All this lasted till the end of 1995. It changed when it seemed likely that the BJP would come close to power. Even before hawala, Advani had recognised his limitations and proposed that Vajpayee become prime minister. And so, Vajpayee first headed the 13-day government in 1996 and then the 13-month government in 1998-9. With each passing month, he has moved the BJP further and further away from the Hindutva agenda and closer and closer to his '80s conception. When the knickerwallahs objected, he simply ignored them.

Nobody will now seriously dispute that much of the BJP's current popularity is due to Vajpayee's own charisma.
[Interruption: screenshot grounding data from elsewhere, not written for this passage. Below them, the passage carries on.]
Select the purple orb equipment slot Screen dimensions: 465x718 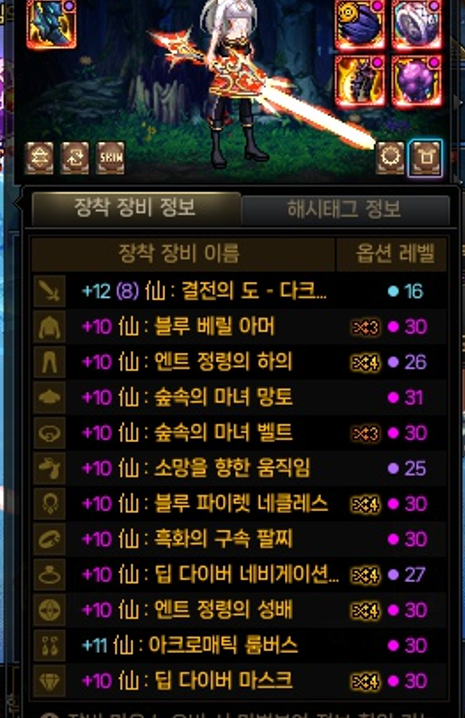(416, 81)
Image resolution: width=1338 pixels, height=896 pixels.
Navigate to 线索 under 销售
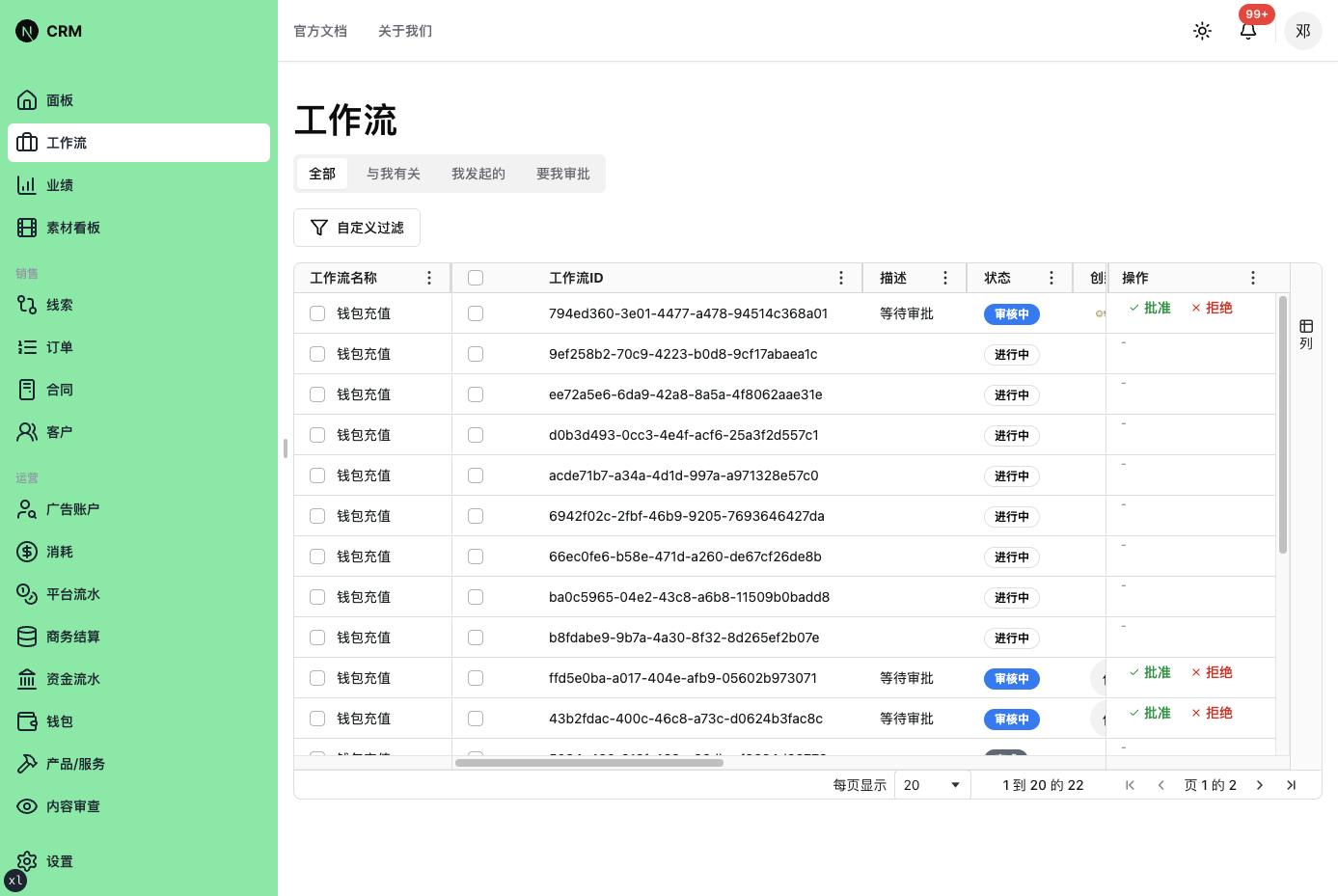[58, 304]
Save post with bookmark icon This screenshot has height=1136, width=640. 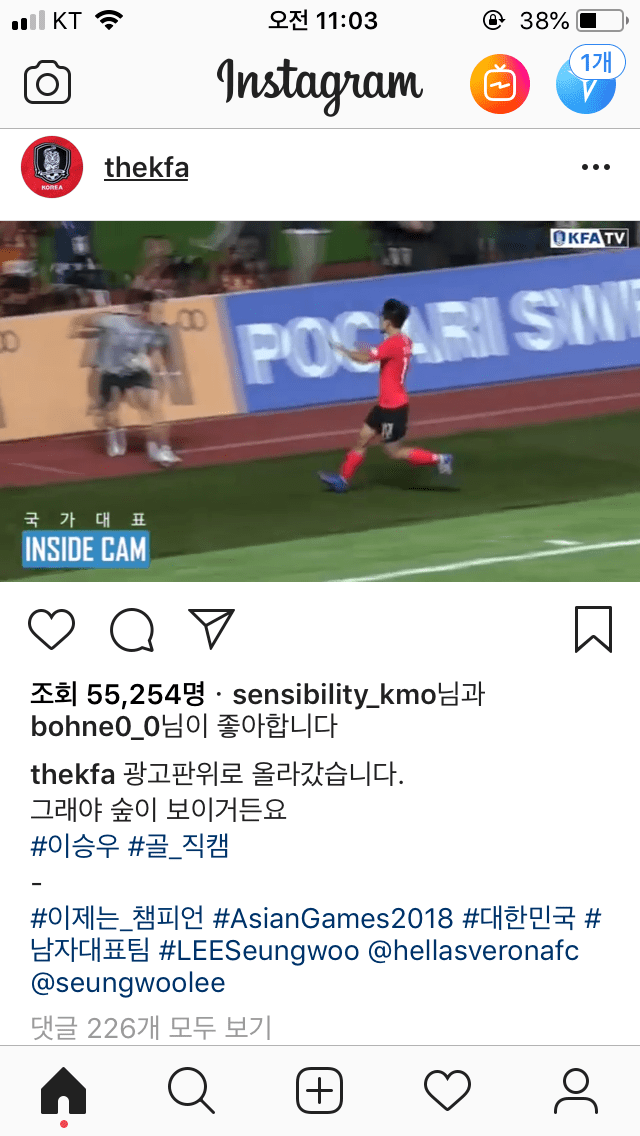point(594,630)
In 1998 -- if not in 1996 -- the country voted for Vajpayee rather than the BJP. In 1999, the slightest suggestion that he might not lead the party into the next election causes panic at the BJP headquarters. The Sangh Parivar knows that it does not amount to much without Vajpayee.
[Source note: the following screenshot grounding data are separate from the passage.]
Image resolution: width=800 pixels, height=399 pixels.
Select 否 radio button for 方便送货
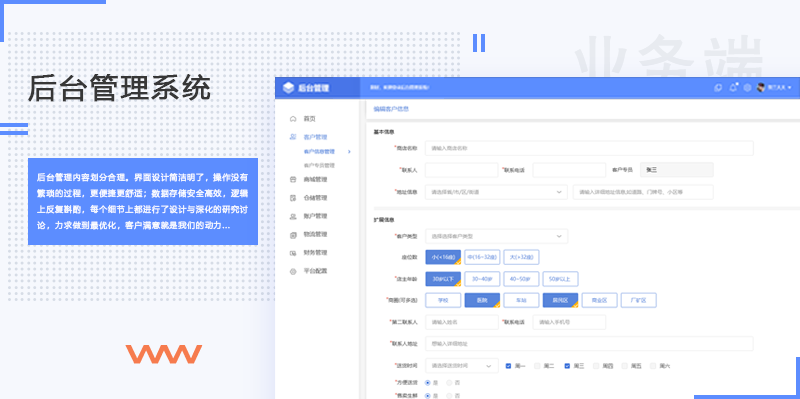[x=449, y=382]
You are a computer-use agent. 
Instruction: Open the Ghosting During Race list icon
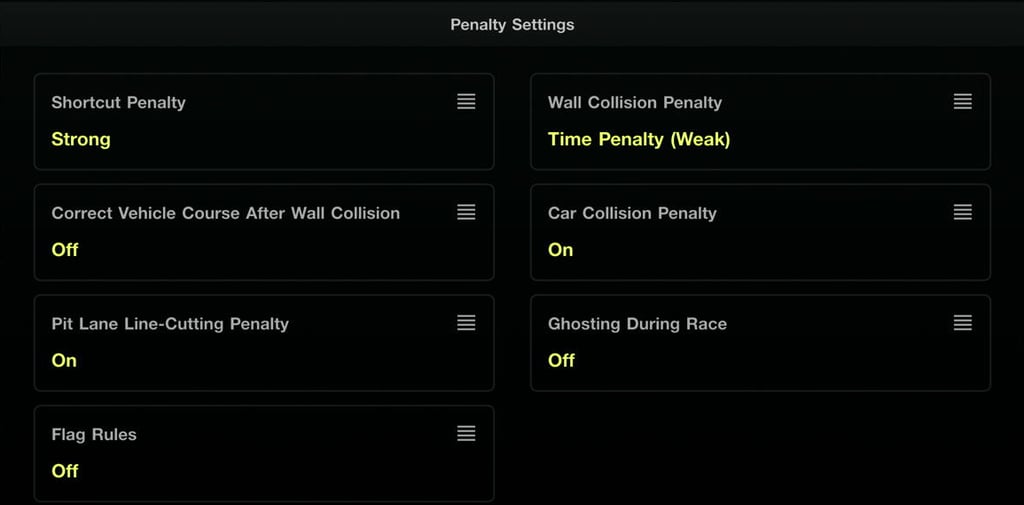[x=962, y=323]
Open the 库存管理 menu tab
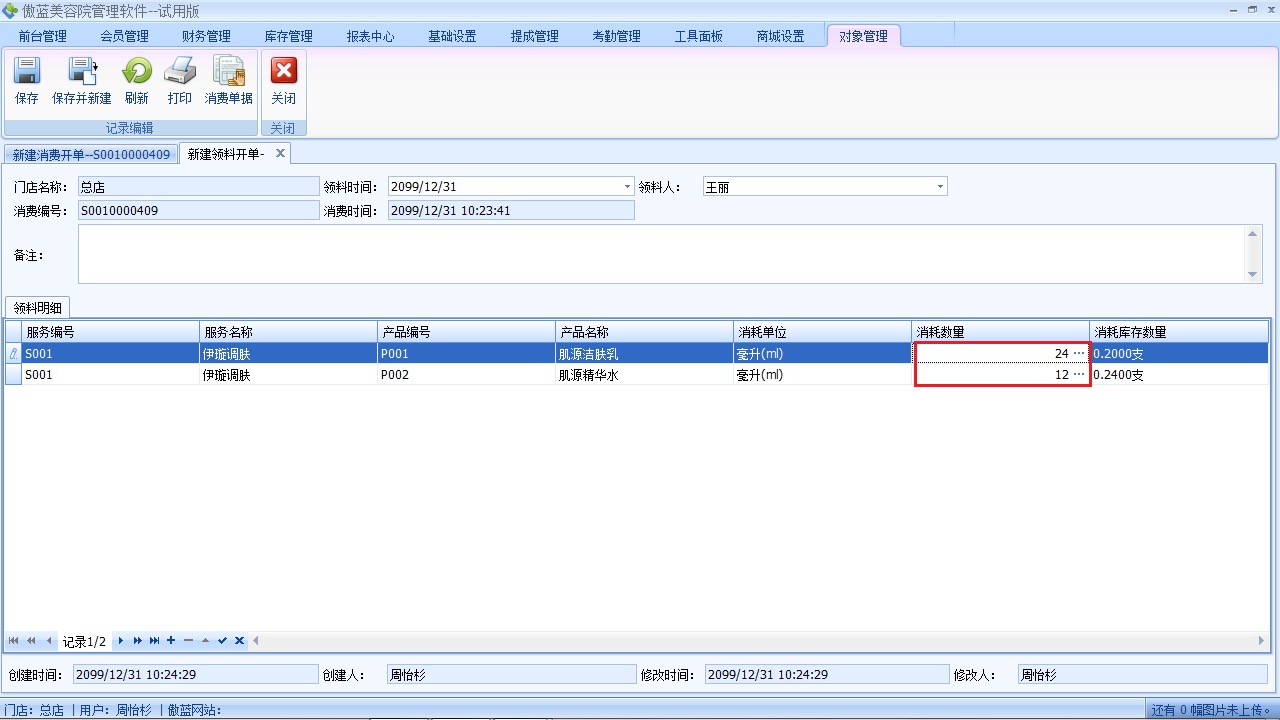Image resolution: width=1280 pixels, height=720 pixels. 289,36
So, was it necessary to have elbowed Vajpayee aside in the '80s? Did the party overreact to a defeat that had nothing to do with him and everything to do with the wave in favour of Rajiv Gandhi?

My guess is yes.

The BJP lost direction, patience and confidence in the '80s. It did not realise that Rajiv's popularity was certain to fade and that any moderate alternative to the Congress would have gathered the protest vote if it had the confidence to wait. Instead, it vacated the middle ground and moved to the communal fringe. Because that middle ground was empty, a nationwide alternative had to emerge from within the Congress itself -- in the shape of V P Singh and the Jan Morcha.

The BJP did benefit from the Congress's decline. But it did not benefit as much as V P Singh and the new alternative. Worse still, its extremism made it a political untouchable. Certainly, it did not benefit enough to form a government. Instead, it put off many moderate Indians, acquired a reputation for mindless communalism and pushed India into the needless trauma of the Ayodhya movement. To get into power it had to abandon that extreme position and return to Vajpayee's vision.

So, would things have been different if the party had had the guts to stick by Vajpayee in the '80s? Would it have come to power much earlier? And would we have been spared the communal tension of the '90s?

Perhaps these are questions that the BJP should ask itself.